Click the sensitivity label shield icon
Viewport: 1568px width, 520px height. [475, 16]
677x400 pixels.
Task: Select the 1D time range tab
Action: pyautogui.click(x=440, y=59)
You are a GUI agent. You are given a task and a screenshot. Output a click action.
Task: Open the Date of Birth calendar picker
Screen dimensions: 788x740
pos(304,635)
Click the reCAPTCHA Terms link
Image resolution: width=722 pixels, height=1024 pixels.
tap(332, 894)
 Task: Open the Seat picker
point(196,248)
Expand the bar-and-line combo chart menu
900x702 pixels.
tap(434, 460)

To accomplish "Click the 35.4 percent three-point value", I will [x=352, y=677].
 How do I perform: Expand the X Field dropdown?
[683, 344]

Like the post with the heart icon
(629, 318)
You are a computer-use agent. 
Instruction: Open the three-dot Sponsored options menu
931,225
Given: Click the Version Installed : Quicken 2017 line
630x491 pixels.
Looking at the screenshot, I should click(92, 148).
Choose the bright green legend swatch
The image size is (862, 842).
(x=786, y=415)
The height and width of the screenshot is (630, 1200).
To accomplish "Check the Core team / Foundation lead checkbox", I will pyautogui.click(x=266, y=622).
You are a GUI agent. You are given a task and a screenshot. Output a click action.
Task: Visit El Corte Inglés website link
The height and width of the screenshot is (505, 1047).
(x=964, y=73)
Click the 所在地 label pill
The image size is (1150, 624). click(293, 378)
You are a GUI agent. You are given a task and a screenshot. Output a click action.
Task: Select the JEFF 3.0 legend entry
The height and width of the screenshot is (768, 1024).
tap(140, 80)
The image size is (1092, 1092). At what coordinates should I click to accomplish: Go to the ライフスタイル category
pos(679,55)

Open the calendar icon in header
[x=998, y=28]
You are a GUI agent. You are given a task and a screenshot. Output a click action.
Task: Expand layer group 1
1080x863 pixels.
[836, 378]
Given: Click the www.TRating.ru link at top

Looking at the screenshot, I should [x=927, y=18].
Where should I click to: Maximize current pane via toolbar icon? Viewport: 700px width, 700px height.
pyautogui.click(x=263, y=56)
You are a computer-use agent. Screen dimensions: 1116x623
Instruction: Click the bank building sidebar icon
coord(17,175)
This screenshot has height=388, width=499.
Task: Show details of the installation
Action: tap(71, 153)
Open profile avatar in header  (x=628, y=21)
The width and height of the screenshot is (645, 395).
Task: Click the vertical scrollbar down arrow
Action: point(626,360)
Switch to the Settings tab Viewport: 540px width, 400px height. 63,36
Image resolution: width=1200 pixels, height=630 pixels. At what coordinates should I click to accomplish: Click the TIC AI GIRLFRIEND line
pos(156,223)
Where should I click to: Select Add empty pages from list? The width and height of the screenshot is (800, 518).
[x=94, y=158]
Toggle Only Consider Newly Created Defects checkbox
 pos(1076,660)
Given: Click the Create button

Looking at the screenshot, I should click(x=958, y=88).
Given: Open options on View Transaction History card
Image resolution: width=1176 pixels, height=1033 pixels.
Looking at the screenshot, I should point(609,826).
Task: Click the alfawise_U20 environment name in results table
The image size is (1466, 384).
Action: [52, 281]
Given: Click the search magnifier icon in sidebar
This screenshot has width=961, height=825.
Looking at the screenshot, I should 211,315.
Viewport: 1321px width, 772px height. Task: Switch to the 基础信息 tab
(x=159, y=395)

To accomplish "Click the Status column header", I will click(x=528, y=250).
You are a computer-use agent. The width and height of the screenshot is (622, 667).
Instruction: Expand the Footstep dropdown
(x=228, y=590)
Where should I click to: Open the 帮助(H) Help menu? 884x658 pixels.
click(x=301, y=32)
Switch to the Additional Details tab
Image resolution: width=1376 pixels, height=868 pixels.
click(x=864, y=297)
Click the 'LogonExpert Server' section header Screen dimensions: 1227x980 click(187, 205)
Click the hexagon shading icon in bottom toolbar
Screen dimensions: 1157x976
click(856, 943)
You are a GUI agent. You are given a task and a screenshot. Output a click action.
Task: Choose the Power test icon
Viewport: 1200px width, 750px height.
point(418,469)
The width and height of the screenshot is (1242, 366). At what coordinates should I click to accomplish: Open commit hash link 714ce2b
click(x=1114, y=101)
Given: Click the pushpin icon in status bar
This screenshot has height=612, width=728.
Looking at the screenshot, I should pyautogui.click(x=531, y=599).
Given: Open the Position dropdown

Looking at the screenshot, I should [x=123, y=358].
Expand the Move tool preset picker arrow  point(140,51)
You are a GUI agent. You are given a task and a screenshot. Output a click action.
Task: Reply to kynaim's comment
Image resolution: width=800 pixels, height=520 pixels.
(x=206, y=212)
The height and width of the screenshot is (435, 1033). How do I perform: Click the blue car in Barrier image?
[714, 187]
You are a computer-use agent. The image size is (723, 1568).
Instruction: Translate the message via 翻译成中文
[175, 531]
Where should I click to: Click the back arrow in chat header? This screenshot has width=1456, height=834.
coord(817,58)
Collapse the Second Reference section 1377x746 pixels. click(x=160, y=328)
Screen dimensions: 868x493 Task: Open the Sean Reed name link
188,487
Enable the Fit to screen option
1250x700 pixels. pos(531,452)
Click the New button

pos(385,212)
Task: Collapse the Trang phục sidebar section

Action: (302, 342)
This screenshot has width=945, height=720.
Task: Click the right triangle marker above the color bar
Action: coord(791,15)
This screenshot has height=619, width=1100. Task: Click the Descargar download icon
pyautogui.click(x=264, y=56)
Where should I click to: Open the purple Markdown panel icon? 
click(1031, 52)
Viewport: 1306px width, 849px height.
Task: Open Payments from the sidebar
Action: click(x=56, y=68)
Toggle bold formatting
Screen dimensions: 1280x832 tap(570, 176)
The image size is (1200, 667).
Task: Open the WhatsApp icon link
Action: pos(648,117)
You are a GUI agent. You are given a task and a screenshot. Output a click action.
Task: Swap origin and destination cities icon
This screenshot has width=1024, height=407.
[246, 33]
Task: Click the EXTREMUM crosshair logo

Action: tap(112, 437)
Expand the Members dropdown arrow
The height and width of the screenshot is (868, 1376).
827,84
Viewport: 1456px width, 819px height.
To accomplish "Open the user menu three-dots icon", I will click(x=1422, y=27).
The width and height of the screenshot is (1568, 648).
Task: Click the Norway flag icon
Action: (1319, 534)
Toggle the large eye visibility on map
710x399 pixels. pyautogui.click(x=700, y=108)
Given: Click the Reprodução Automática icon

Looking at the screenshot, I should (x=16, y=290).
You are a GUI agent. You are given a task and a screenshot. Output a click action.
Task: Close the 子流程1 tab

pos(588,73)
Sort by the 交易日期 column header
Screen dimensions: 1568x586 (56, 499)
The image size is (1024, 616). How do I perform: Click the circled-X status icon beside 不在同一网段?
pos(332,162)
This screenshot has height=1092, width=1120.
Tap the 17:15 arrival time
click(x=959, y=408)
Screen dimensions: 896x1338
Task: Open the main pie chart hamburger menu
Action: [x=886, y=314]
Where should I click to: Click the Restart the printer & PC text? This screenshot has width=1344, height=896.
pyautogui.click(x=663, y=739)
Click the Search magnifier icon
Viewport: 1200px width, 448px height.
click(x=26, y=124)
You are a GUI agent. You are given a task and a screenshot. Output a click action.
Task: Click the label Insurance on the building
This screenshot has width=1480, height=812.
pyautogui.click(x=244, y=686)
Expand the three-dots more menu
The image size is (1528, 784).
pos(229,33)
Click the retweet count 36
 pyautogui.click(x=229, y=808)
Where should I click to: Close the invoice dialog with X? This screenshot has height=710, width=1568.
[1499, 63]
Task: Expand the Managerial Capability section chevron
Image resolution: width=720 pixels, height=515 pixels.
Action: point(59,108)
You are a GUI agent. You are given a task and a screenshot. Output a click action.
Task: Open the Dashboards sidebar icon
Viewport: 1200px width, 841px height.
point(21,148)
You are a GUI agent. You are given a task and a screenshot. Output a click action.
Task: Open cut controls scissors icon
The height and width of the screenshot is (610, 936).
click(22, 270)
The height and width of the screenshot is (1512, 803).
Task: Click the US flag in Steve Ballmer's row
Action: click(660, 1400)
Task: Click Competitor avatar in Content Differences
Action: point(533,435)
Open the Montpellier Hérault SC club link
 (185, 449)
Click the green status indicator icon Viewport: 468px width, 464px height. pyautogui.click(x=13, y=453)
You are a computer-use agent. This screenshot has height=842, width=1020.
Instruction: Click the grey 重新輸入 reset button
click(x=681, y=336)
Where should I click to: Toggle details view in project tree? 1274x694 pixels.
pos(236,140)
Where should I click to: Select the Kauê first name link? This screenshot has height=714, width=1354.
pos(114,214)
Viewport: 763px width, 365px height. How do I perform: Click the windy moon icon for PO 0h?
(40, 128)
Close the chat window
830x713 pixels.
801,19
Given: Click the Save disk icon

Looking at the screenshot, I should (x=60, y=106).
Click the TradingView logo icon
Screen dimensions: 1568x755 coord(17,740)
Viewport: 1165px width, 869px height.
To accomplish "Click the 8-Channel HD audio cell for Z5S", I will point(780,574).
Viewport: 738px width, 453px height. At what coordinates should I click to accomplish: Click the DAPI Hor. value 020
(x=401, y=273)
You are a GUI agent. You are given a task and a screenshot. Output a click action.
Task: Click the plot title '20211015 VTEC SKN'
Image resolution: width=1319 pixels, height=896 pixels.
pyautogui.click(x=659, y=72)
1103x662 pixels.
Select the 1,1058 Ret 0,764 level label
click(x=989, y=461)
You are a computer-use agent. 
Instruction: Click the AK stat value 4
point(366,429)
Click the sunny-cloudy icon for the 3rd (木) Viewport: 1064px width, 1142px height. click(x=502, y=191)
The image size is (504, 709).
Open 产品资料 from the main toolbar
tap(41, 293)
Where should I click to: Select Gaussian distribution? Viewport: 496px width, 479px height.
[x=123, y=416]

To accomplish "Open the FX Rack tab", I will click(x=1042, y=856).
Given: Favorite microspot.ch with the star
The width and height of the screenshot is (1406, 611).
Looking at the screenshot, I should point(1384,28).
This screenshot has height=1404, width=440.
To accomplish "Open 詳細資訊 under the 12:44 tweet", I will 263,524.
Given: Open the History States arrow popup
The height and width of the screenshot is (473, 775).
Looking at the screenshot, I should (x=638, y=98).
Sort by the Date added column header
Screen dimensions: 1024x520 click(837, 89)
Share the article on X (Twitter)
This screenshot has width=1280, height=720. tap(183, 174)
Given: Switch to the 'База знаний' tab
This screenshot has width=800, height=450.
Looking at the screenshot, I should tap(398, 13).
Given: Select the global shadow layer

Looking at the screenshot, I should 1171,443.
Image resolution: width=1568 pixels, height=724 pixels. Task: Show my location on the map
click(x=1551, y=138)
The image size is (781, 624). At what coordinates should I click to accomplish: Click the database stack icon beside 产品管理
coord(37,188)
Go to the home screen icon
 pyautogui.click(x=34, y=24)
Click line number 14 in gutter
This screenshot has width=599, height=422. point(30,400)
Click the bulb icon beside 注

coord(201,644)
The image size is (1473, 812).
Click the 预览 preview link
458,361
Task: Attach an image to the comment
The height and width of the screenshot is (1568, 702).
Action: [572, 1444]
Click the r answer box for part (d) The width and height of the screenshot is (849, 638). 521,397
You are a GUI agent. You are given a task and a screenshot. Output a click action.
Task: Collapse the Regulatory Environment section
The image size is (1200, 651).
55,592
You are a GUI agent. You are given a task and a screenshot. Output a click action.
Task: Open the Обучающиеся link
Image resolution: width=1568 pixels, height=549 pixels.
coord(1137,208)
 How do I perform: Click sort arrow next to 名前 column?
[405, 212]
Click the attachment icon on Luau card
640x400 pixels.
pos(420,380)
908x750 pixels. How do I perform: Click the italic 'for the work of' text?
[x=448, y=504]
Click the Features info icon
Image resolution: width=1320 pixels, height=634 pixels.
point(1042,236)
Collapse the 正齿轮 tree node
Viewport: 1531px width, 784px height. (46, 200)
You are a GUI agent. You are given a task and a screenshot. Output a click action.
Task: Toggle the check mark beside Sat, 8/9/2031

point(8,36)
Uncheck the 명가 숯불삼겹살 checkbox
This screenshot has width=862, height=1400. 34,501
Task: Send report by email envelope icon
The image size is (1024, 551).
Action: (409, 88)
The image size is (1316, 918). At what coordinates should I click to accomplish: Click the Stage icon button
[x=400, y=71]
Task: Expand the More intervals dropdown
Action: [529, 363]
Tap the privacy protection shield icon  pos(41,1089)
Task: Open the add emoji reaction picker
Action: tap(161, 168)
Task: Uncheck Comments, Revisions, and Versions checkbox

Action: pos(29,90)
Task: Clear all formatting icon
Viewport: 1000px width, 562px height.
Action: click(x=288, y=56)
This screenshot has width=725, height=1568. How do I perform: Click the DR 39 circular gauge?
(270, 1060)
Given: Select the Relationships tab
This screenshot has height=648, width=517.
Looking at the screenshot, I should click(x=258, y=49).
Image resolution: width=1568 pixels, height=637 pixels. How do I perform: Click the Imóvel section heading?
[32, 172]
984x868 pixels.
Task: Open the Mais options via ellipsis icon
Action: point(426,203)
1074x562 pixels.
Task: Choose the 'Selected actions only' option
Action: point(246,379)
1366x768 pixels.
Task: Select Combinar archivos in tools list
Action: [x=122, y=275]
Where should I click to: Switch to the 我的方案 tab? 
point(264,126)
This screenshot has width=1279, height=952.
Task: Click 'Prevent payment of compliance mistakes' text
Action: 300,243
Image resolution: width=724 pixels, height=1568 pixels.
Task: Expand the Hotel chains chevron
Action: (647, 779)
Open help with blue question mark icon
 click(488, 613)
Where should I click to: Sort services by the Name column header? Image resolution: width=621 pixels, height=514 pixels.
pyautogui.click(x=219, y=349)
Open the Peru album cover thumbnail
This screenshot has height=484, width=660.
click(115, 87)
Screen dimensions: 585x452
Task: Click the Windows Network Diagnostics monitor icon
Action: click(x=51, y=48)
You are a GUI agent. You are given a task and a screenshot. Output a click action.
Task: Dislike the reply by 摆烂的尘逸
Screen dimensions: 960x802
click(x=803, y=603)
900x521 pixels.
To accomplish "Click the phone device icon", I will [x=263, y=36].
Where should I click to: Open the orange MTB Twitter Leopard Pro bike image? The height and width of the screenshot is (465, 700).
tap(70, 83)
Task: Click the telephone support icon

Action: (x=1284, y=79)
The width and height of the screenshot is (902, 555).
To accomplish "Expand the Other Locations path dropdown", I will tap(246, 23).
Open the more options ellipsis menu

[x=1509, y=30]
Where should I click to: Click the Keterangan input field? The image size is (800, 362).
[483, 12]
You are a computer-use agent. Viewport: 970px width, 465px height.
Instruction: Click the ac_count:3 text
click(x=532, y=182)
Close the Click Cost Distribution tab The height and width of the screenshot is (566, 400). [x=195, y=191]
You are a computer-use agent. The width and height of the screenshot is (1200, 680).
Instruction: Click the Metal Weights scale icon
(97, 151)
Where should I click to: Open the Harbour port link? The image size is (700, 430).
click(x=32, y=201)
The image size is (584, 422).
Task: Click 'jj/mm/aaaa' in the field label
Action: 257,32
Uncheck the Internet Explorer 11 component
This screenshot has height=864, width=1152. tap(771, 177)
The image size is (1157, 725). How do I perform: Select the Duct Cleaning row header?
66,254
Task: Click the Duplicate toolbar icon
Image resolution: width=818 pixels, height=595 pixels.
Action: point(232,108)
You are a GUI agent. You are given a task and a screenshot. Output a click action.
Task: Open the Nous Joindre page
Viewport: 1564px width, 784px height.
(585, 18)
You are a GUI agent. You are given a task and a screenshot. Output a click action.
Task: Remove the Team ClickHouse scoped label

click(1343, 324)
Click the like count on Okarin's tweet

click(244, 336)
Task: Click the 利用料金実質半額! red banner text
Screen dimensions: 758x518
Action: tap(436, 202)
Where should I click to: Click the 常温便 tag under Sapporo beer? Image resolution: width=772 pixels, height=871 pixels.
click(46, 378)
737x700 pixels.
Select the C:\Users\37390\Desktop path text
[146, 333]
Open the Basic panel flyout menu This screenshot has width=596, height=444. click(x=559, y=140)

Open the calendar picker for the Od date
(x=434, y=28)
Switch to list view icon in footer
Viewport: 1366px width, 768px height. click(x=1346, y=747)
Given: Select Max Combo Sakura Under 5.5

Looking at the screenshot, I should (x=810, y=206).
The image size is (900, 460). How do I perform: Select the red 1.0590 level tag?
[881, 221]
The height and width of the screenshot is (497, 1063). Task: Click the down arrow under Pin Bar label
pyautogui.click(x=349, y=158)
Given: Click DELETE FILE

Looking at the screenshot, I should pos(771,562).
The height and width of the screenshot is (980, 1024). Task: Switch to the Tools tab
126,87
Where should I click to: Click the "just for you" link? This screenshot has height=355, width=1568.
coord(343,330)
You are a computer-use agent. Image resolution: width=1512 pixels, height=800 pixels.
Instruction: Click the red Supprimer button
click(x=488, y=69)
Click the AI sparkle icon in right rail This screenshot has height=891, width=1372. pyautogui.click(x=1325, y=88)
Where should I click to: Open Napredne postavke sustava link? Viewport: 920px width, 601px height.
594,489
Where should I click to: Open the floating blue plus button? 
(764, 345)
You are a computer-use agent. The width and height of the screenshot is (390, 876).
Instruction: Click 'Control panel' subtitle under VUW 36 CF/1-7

TASK OBJECTIVE:
Your answer should be a single number: the count of lines in the entries that contain "green".

RESPONSE BOX:
2